WORK INSTRUCTIONS:
Within the listing below, how many lines contain the word "next"? Answer with the number only.
********
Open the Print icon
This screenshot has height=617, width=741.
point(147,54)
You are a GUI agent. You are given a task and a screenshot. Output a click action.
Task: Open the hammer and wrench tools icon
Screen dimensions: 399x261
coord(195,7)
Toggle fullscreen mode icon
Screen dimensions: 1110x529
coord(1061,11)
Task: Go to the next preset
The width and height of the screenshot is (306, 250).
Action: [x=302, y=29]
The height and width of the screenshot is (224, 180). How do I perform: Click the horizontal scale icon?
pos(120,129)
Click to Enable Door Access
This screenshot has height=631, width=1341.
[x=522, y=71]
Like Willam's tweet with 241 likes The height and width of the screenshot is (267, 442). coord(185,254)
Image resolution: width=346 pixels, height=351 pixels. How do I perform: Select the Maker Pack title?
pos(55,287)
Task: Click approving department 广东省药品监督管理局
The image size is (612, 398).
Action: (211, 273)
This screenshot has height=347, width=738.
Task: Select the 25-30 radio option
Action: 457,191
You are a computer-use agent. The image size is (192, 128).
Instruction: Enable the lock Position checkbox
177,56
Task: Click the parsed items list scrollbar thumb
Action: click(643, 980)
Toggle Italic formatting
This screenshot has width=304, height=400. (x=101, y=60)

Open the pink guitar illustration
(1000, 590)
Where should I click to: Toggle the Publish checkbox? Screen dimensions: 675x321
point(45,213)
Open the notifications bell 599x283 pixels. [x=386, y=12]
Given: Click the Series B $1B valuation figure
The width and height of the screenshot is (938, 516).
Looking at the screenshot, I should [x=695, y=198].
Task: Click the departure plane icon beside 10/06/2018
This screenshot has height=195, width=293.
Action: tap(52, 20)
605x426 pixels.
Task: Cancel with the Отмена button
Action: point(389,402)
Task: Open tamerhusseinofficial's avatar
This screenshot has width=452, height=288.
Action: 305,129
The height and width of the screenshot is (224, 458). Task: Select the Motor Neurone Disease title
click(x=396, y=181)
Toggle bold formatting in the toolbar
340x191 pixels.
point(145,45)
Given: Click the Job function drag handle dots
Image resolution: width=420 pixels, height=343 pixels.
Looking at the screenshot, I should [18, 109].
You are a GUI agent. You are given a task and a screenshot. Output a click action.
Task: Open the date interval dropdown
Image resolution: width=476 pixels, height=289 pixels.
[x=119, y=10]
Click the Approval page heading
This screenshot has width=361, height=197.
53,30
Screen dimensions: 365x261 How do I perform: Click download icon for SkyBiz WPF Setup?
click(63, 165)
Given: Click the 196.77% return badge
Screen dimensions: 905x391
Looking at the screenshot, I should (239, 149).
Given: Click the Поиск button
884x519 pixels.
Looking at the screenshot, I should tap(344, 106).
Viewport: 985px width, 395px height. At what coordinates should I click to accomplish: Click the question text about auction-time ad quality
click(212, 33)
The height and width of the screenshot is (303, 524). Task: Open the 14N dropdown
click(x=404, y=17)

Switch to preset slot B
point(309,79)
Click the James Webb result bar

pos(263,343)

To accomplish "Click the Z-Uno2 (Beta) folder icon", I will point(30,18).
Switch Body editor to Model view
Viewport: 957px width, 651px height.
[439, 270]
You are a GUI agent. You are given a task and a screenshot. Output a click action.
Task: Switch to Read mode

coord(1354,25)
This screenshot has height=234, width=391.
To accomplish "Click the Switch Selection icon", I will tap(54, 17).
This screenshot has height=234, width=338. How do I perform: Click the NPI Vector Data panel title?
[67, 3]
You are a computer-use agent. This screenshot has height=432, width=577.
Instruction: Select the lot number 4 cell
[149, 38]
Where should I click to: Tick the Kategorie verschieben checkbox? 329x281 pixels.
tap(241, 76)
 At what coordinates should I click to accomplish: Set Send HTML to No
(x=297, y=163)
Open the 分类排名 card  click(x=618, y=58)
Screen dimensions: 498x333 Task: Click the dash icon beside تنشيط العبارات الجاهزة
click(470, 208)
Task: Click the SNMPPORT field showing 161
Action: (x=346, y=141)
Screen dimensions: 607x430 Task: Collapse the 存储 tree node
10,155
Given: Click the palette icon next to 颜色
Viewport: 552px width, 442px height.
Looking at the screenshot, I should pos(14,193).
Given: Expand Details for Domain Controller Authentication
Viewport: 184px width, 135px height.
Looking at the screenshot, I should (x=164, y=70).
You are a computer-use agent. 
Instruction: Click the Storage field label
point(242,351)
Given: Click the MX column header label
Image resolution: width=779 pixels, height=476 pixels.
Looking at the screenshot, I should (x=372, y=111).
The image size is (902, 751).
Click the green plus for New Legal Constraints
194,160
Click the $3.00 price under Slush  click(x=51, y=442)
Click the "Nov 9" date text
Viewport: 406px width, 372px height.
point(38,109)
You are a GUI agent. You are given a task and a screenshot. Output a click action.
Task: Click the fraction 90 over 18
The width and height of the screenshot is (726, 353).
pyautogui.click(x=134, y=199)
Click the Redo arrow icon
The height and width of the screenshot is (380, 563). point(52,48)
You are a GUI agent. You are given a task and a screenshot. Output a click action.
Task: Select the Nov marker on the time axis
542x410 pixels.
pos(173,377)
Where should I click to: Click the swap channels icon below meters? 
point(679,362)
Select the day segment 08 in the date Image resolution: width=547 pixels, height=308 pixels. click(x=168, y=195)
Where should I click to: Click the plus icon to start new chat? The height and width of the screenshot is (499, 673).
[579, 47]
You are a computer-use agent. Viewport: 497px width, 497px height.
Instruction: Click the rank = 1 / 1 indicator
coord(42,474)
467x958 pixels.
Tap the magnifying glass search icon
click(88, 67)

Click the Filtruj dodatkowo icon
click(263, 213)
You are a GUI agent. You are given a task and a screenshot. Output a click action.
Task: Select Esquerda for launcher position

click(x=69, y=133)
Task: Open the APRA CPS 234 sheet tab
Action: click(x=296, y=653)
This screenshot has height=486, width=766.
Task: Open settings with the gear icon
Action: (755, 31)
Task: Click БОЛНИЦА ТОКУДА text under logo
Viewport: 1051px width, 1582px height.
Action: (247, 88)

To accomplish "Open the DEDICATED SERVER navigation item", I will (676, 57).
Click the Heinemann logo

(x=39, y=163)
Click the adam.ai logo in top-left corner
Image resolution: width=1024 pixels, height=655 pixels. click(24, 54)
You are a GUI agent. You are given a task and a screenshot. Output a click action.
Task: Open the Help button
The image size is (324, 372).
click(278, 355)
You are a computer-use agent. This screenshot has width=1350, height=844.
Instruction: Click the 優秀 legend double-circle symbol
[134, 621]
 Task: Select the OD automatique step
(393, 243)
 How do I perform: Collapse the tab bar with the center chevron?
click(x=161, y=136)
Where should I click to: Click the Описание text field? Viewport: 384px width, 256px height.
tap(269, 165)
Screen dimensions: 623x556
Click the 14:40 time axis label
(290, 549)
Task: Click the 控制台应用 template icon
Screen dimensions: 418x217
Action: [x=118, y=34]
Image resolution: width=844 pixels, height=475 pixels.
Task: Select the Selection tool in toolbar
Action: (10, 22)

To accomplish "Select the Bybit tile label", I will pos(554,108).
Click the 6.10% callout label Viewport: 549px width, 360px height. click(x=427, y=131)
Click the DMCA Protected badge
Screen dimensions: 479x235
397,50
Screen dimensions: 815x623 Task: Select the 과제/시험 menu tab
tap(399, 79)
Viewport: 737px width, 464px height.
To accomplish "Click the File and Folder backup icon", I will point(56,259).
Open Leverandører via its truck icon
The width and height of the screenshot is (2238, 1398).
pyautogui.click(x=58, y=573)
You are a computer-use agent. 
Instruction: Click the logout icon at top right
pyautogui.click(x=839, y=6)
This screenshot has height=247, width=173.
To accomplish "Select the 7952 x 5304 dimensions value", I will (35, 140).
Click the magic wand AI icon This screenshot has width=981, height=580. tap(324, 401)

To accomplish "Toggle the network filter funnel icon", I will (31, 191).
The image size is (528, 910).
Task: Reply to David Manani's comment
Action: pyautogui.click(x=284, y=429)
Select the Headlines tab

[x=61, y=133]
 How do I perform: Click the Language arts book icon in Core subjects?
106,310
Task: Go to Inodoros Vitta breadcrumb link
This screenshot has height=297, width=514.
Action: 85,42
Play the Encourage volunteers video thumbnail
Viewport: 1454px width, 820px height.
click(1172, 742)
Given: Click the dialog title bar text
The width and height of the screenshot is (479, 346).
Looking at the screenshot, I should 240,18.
********
RESPONSE TO THIS TASK:
2